Saved data entries

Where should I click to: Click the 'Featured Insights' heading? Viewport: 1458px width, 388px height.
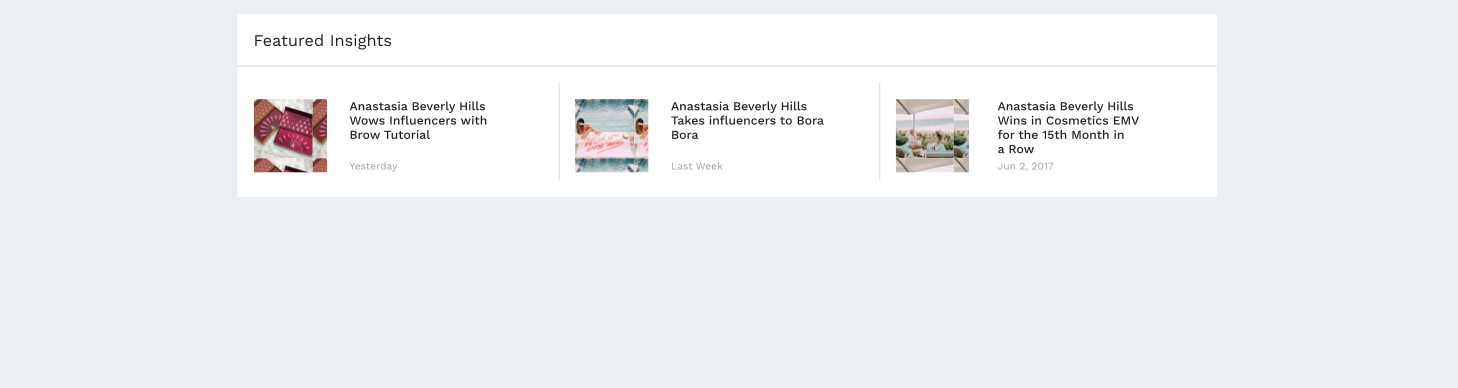tap(322, 41)
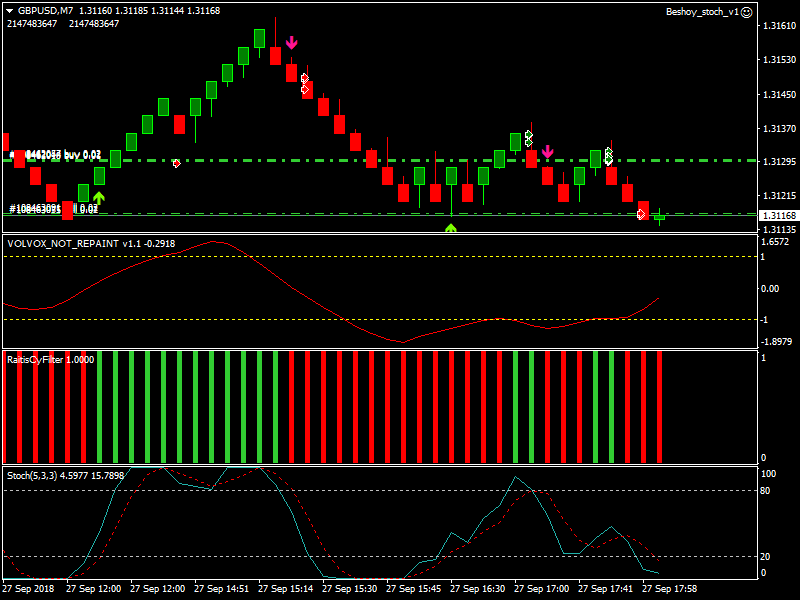Viewport: 800px width, 600px height.
Task: Click the tallest green candle at the peak
Action: coord(259,38)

*What the exercise asks*
Keeping the pictures out, print the entries above exactly as written.

*Task answer*
Where should I click to: Click the 'Featured Insights' heading? Viewport: 1458px width, 388px height.
tap(322, 41)
Viewport: 800px width, 600px height.
Task: Click the tallest green candle at the peak
Action: coord(259,38)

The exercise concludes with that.